Key Factors Machine Identity Management Status Report for 2022 found that 42% of companies still use spreadsheets to manually maintain digital certificates, and 57% do not have an accurate inventory of SSH keys. The exponential growth of machine identities coupled with sporadic protection by IAM systems and manual key management makes for a economic loss estimated at between $51.5 and $71.9 billion from compromised machine identities.

CAPTION: Human and machine identities have completely different automation, observability, and ownership requirements, further complicating the challenges of securing device and workload identities.
Human and machine identities have completely different automation, observability and ownership requirements, further complicating the challenges of securing device and workload identities.

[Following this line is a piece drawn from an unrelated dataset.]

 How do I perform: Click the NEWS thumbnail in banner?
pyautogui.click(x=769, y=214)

What it takes to protect machine identities

Identity Access Control (IAM) systems need tools to manage machine lifecycles designed into their architectures that support applications, custom scripts, containers, virtual machines (VMs), IoT, mobile devices, and more. In addition, machine lifecycles must be configurable to support a broad spectrum of devices and workloads. Leading vendors working in IAM for machine identities include Akeyless, Amazon Web Services (AWS), AppViewX, CyberArk, Delinea, googleHashiCorp, Keyfactor, Microsoft, Venafi and others.

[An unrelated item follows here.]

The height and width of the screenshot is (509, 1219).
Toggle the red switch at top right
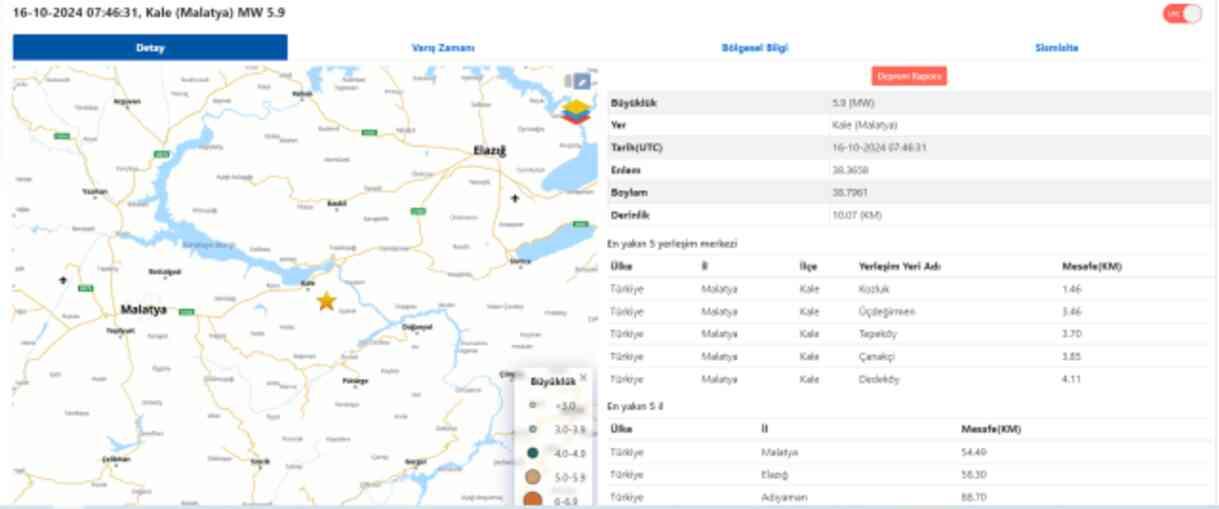coord(1181,14)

For example, it is also necessary to make identification and authorization of machine identities more intuitive to ensure that keys and certificates are configured correctly. Securing machine identities as another threat surface is critical to protecting the devops process and communication between machines.

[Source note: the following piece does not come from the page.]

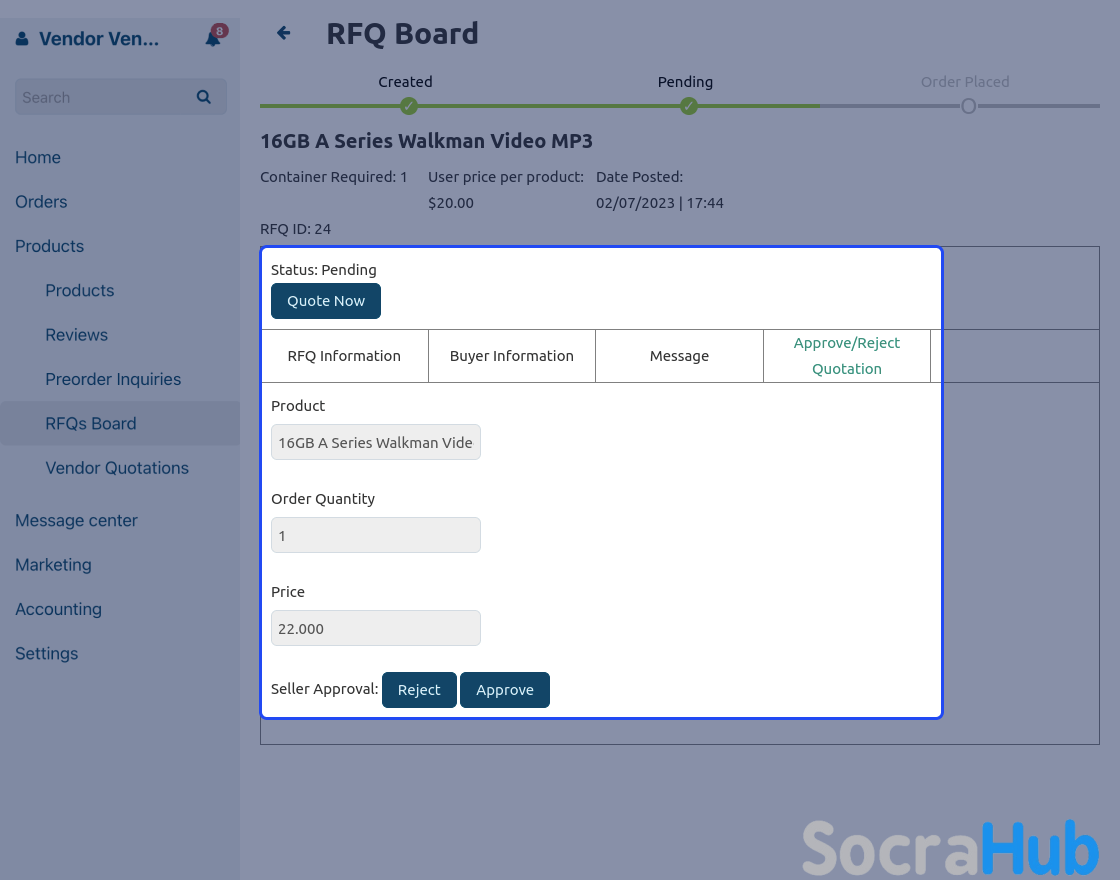
Task: Click the Pending step checkmark
Action: tap(688, 106)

Given how complex machine identities must be managed and secured, implementing least privileged access is a challenge. There is less control over workloads to limit an attacker’s lateral movement or using stolen certificates to perform malware attacks. What is needed is the following:

  • Improved secret management for each machine identity in a devops toolchain. Privileged Access Management (PAM) vendors are bolstering their support for machine identities and devops workflows, as well as providing support for the least privileged access to the workload level.
  • Consolidate the variety of technologies to protect machine identities. Most machine identities differ significantly between departments, organizations and departments of companies. Their fragmented nature leads to a broader portfolio of technologies that IT and cybersecurity teams must manage and support. Those teams need a more consolidated view of the technologies on which machine identities are built and used, including Public Key Infrastructure (PKI) and other core technologies.
  • IT and cybersecurity teams want to manage machine identities in hybrid and multicloud environments from a single dashboard. Sellers commit to providing this as companies make it clear that this is one of their most crucial evaluation criteria. In addition, IT and cybersecurity teams want to reduce response times while streamlining reporting.
  • Different teams in IT, devops, security and operations have completely different needs regarding machine identity tools. The many differences in the tools, techniques and technologies each team needs to secure machine identities make implementing zero trust all the more challenging. There’s the basic IAM system that every team relies on, as well as the extensions that every team needs to secure machine identities as the work gets done. A cross-functional strategy is essential if an organization can develop a centralized governance approach. In addition, this is essential to achieve economies of scale for machine identities with IAM.

Knowing the interdependence of machines is key

First, discovery methods and technologies must be used to locate and then find the interdependencies of machine identities. It’s a good idea to identify how machine identities vary in hybrid and multicloud environments, and also track it with discovery tools. Finally, many CISOs are realizing that machine identities in multicloud environments require a lot more work to reduce the potential of being used to deliver malware or malicious executable code. Incorporating machine identities into a zero-trust framework should be an iterative process that can learn over time as the variety of workloads changes in response to new devops, IT, cybersecurity, and broader cross-team needs.